TRECHO DO TEXTO>
*****

Política

Gilmar Mendes faz a autópsia da Lava Jato

Gilmar comenta, em tom de desabafo, as irregularidades cometidas pela força-tarefa.


Foto: Nelson Jr./SCO/STFGilmar Mendes
Gilmar Mendes


Gilmar Mendes vive um momento singular em sua longa trajetória como ministro do Supremo: suas posições legalistas começaram a predominar na mais alta Corte do País. 

As críticas categóricas do ministro a procuradores do Ministério Público e juízes federais que cometem abusos de poder e desrespeitam leis sob a justificativa do combate à corrupção mudaram o rumo da Operação Lava Jato.

Em entrevista ao Brazil Journal, Gilmar comenta, em tom de desabafo, as irregularidades cometidas pela força-tarefa; condena os órgãos de controle da Justiça que, segundo ele, “viram os abusos e nada fizeram”; e critica os ministros do STF que sempre apoiaram as decisões do então juiz Sérgio Moro.

*****

Entradas de dados coletados

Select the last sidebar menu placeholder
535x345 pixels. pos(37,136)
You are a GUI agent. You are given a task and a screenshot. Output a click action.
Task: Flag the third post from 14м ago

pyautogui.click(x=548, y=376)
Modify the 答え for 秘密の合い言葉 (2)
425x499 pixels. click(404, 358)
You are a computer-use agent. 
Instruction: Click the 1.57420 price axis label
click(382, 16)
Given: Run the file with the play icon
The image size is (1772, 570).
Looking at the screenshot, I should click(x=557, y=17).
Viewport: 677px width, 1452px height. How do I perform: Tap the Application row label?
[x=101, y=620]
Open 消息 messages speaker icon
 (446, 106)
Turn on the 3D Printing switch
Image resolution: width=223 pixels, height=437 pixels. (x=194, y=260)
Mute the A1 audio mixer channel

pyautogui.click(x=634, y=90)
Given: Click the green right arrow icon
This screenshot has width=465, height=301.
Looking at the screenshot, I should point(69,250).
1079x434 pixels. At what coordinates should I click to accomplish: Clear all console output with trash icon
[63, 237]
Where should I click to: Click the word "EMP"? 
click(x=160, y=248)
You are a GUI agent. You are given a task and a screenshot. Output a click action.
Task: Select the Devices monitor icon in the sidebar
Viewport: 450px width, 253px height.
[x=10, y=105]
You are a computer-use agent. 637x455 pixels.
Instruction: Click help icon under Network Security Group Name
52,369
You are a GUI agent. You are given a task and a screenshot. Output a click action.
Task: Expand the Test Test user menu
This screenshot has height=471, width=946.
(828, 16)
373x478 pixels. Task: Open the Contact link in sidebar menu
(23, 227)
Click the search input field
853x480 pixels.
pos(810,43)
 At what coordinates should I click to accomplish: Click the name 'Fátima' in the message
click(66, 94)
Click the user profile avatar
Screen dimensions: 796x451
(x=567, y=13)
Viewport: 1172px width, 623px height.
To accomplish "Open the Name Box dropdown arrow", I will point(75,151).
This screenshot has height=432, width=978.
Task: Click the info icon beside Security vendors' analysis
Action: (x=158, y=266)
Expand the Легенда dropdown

*****

ENUNCIADO>
Transcreva literalmente o trecho da reportagem sobre Gilmar Mendes que começa em "Em entrevista ao" e se estende até "juiz Sérgio Moro.". Os registros vêm de uma fonte diferente.

SUA RESPOSTA>
Em entrevista ao Brazil Journal, Gilmar comenta, em tom de desabafo, as irregularidades cometidas pela força-tarefa; condena os órgãos de controle da Justiça que, segundo ele, “viram os abusos e nada fizeram”; e critica os ministros do STF que sempre apoiaram as decisões do então juiz Sérgio Moro.